━━━━━ Data ━━━━━

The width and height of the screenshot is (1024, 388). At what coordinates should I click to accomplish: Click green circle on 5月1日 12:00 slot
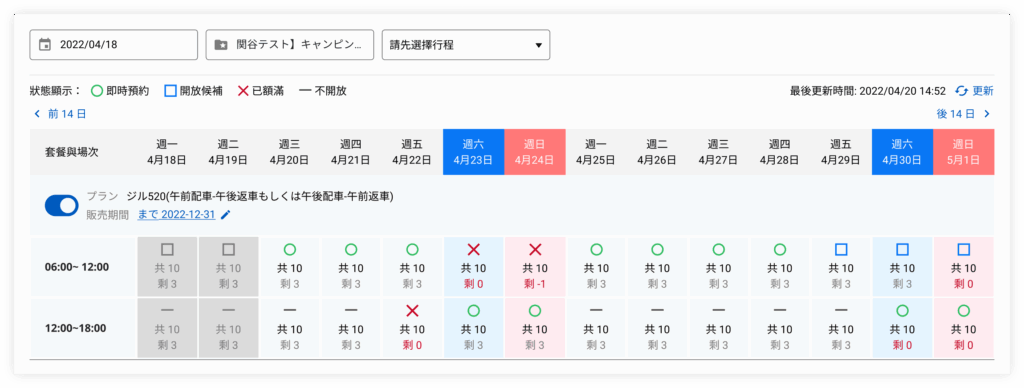coord(964,310)
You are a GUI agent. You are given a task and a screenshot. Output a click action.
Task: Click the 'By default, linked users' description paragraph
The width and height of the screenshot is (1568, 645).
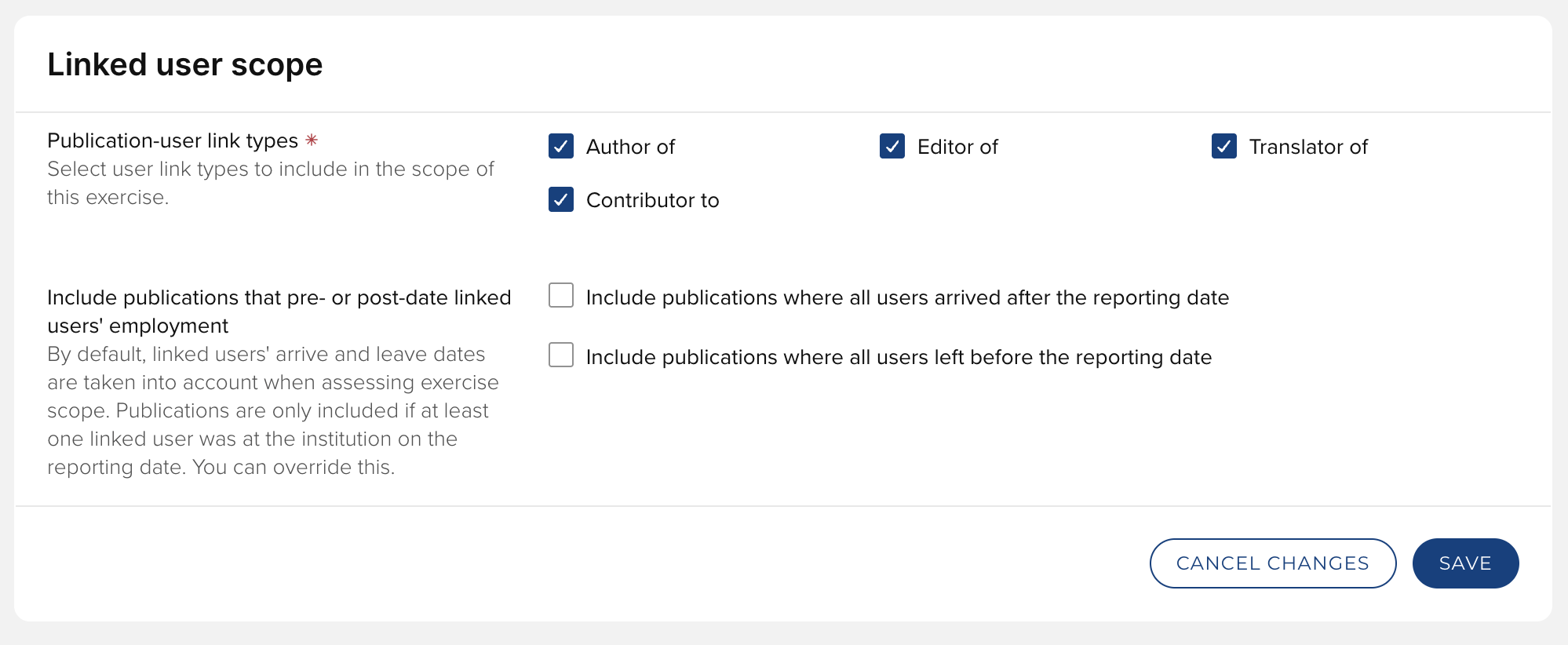tap(272, 410)
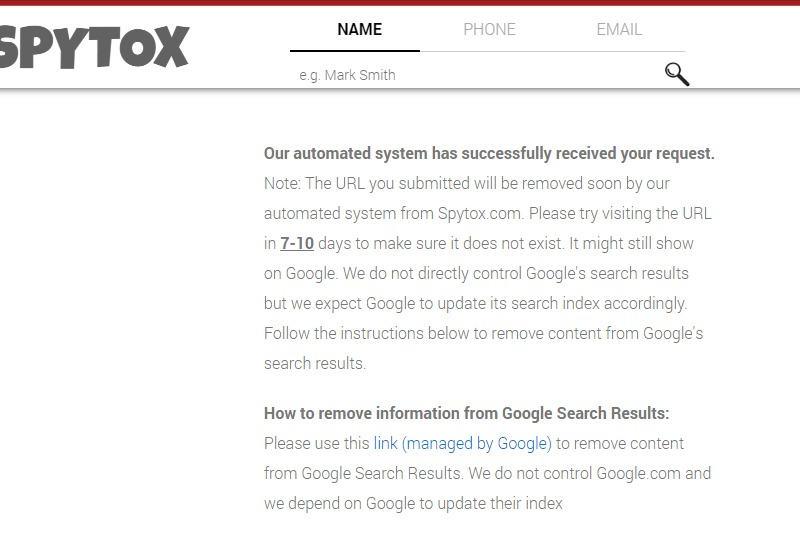Switch to the EMAIL search tab
Screen dimensions: 800x541
click(x=619, y=30)
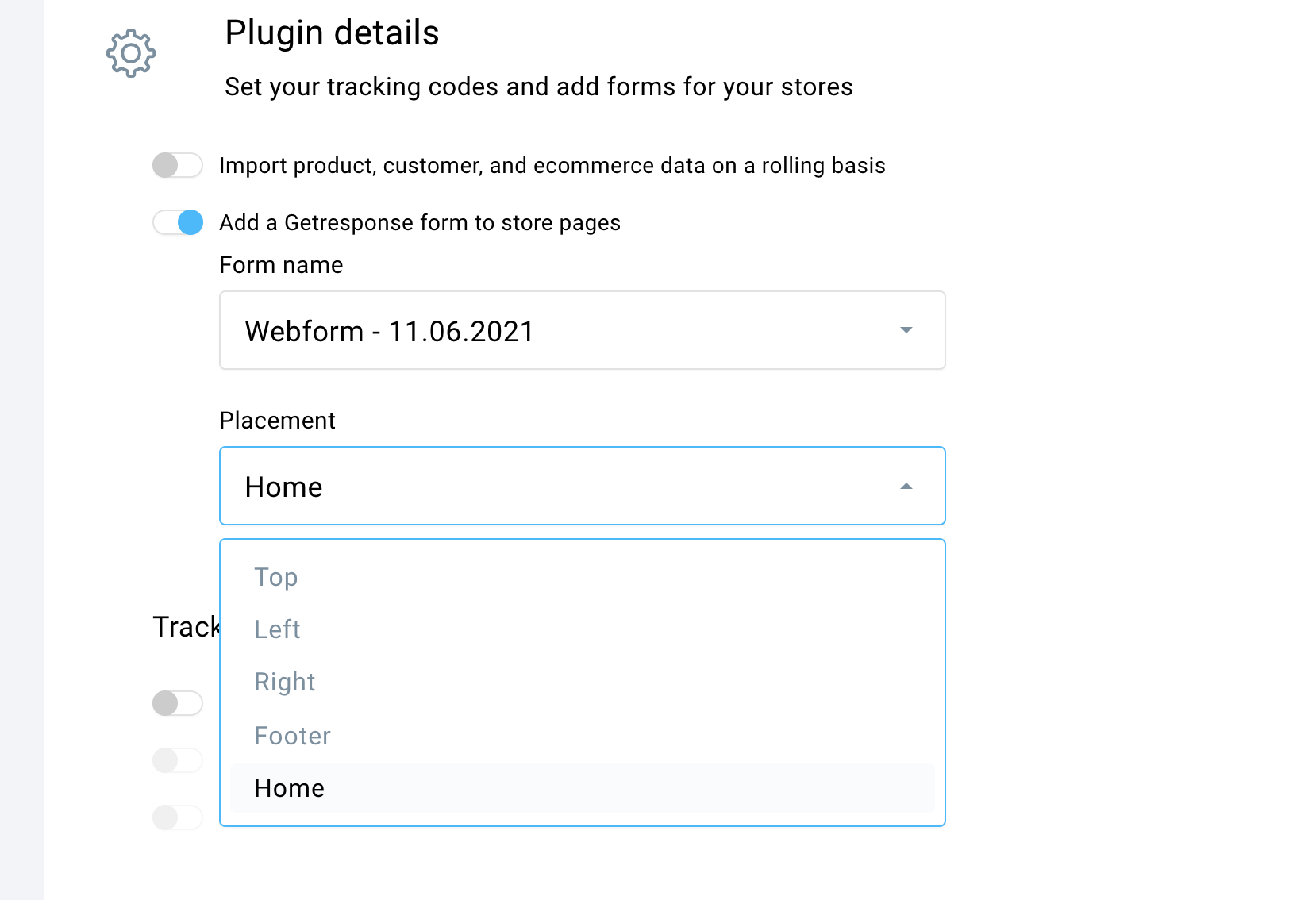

━━━━━

== Work instructions ==
Once the pictures are set aside, write out the entries verbatim.

== Answer ==
The width and height of the screenshot is (1024, 388). At what coordinates should I click to accomplish: Click green circle on 5月1日 12:00 slot
coord(964,310)
You are a GUI agent. You are given a task and a screenshot. Output a click action.
Task: Click the 'By default, linked users' description paragraph
The width and height of the screenshot is (1568, 645).
tap(272, 410)
Switch to the EMAIL search tab
Screen dimensions: 800x541
click(x=619, y=30)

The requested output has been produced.